-- BEGIN Listed entries --

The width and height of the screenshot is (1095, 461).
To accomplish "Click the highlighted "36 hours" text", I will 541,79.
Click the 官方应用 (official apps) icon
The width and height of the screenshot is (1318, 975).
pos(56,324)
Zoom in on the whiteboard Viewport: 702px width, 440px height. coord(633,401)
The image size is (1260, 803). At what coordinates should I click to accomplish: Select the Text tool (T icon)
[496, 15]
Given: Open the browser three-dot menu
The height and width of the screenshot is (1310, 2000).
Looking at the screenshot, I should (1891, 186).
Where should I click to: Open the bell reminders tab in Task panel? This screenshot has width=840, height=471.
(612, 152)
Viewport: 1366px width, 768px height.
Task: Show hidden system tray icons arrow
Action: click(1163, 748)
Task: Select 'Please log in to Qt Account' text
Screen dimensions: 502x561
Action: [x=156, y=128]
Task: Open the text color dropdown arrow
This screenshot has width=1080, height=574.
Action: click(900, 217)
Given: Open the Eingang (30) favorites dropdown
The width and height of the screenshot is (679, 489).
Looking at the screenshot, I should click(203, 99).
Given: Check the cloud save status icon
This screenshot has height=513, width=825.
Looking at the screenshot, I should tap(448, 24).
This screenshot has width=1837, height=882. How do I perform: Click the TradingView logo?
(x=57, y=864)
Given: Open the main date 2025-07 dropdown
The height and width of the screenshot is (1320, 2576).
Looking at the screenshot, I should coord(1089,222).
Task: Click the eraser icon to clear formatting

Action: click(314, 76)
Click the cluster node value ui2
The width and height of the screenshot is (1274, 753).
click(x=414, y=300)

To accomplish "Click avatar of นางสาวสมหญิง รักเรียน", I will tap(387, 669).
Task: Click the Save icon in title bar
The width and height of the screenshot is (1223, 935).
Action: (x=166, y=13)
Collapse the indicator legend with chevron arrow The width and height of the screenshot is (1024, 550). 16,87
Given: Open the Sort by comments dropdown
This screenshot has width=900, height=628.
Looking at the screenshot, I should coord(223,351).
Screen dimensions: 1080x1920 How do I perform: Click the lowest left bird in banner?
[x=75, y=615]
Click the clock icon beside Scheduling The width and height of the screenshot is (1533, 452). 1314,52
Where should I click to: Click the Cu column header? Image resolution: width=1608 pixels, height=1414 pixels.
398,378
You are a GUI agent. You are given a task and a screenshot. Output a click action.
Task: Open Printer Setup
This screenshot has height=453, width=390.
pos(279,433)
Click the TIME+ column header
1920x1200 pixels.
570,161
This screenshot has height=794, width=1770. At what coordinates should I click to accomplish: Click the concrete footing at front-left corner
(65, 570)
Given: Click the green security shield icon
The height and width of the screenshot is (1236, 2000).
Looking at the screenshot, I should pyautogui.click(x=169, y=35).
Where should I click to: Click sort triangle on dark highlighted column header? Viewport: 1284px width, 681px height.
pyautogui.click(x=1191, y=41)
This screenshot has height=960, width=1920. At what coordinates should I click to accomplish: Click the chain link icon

-- END Listed entries --

Exercise brief: Filter the material above, copying out each line that contains the string "Open".

Reply:
Given: Open the browser three-dot menu
Where should I click to: Open the bell reminders tab in Task panel? This screenshot has width=840, height=471.
Task: Open the text color dropdown arrow
Given: Open the Eingang (30) favorites dropdown
Given: Open the main date 2025-07 dropdown
Given: Open the Sort by comments dropdown
Task: Open Printer Setup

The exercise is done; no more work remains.